1. Complete the following sentence: “I want to start a new blog because…” 

Everyone has a different reason for starting new projects, and about 90% of those reasons are valid. When I started my book blog three years ago, I did it because I’d just read a book and wanted to share my thoughts about it but felt that my friends and family wouldn’t understand me because they hadn’t read it and were not interested. Some people want to be relevant in the bookish community and have a more solid plan than the one I had, and some others just want to try it out, no commitment, no pressure. Still, I think it’s important to know why you want to start a blog, and why you want to share your reviews with the world. That’s what’s going to keep you motivated in the future and it’s what, in a way, is going to shape some decisions you make regarding your blog.
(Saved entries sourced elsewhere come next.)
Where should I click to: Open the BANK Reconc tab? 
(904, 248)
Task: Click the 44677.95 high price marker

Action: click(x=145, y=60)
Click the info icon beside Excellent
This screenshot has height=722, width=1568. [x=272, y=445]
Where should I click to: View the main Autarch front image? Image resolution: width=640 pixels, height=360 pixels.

2. Be organized and consistent

Again, I’m talking from experience here when I tell you that scheduling my posts is one of the best decisions I could’ve made regarding my blog. I started writing my posts a week or so in advance, and now I’ve gotten to a point in which I have posts that are scheduled months in advance. This is great for me because it helps me manage my time and not stress about having a deadline to write something. Without the pressure, I make sure that there is more quality in the content I’m sharing, that I’m not just writing something because I need to meet a goal. Obviously, being organized means to have an idea regarding your blogging schedule. What I mean is, have a set blogging day, or rather a publishing day. I blog about books every Wednesday, and have done so for a while. Having set days to publish your posts will translate in having a consistent blog, and your readers will notice that.
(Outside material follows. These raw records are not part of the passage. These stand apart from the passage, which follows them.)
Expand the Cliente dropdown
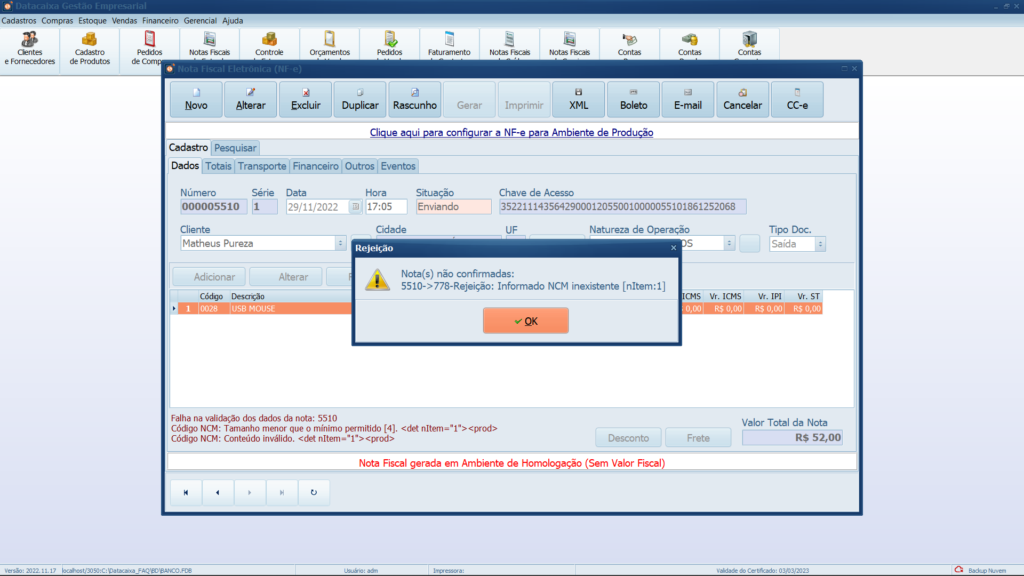The image size is (1024, 576). coord(340,243)
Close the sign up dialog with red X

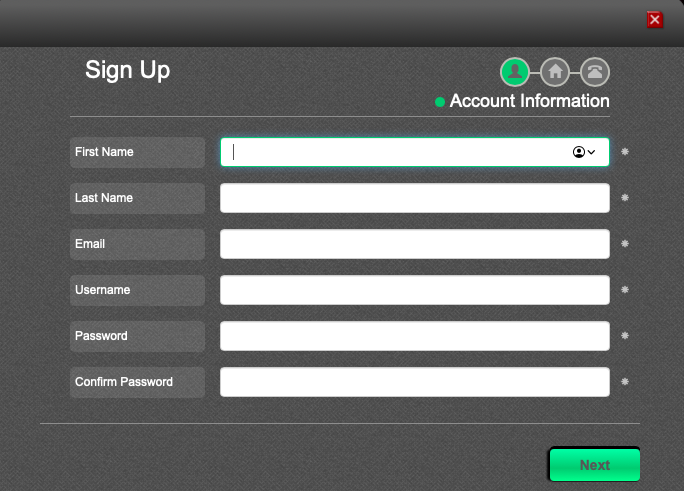[x=654, y=20]
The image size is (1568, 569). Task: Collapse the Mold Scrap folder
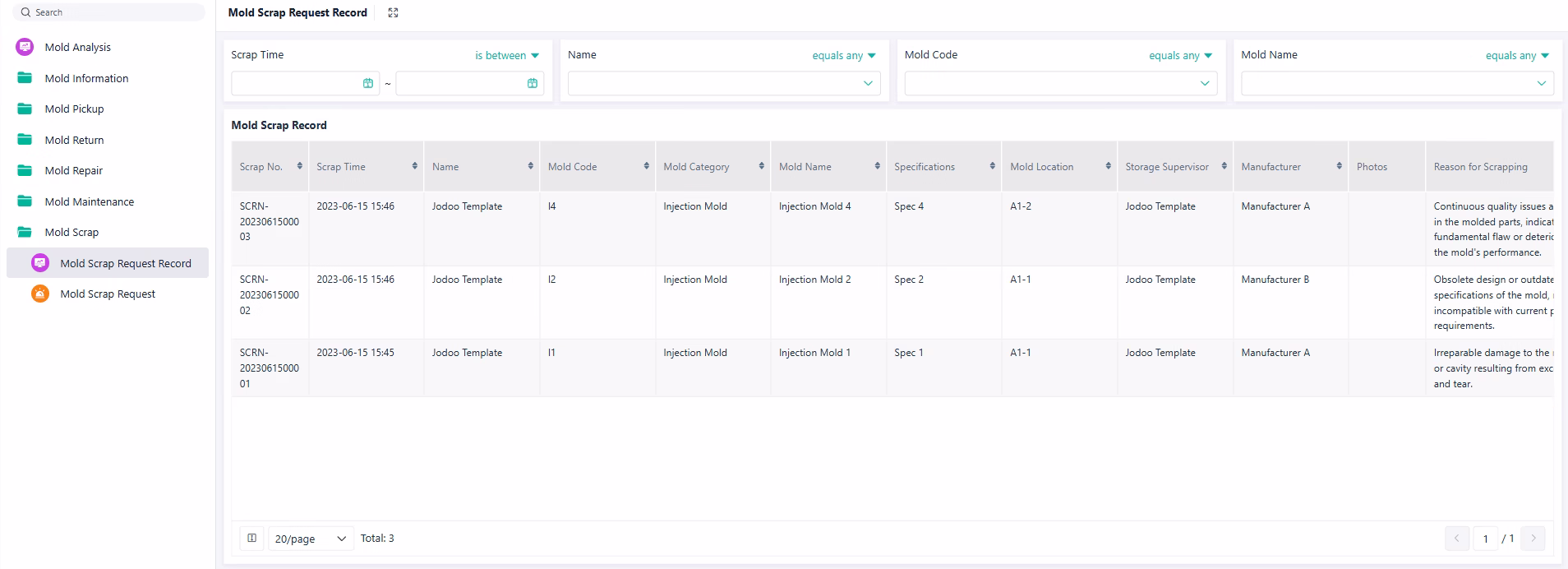point(71,232)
3. Start by reviewing the books you already own

Publishing your first post is exciting, especially when you see how many people saw and liked it and then when you start getting followers. It makes you picture yourself as this super famous blogger and reviewer, with this super successful blog, and of course, we all want to get there one day, but first you need to start small. Starting small may not sound as fun, but it will ensure that you won’t get as overwhelmed, and trust me, at least once you’ll feel overwhelmed with your blog. Start by reviewing books you already own, even books that you read before you had your blog. The bookish community is great when it comes to new titles to add to your TBR and wish lists, but it doesn’t mean you have to buy and read (and review!) every single book that comes out.

4. Learn to use NetGalley wisely 

If you want to get ARCs (Advance Reader’s Copy) for free to read and review, NetGalley is your place. Granted, you need to be an established reviewer and post said reviews either in your blog or Tumblr or other social media, so it’s not just a way to get free books, there are other sites for that. NetGalley connects you with publishing houses and authors. I discovered Ali Novak and Kody Keplinger via NetGalley, and it is a website I visit daily. I have even gotten e-mail of publishers “inviting” me to get an ARC of a book. Obviously because I live in Colombia, all of my ARCs are digital, but if you’re lucky enough to live in the US, Canada, the UK, or other country where NetGalley can send books over, then you’re lucky because you might get actual physical copies of ARCS.

When I say use this site wisely, I mean find a good balance. Don’t ask for books you’re not planning on reading because what it does is affect your reviewing ratio, which is the number of books you’ve reviewed over the number of books you’ve requested. An ideal ratio is 80% and it’s something that could definitely affect your chances of getting ARCs. I would also suggest you to download the ebook to your device once you get the email that it’s been approved so that you ensure that you have it. When titles are archived, you cannot download them anymore. Also, final NetGalley tip is keep the e-mails you get from publishing houses because there you have valuable information such as e-mail addresses from people who can provide you ARCs in the future, or the contact of authors you can connect with.

5. Make blogging a fun experience for you

Here’s the deal. When you’ve been blogging for a while, it’s okay to feel discouraged or even bored. One day early this year I found myself juggling with three blogs, no followers in either and just a few comments. I then decided to switch from Blogger to WordPress and combine them all in this one blog. I made that decision because blogging has become a very important part of my life, but I felt I needed a change and now that I made it, I’m the happiest I’ve ever been with this little baby called Miss Camila’s Blog.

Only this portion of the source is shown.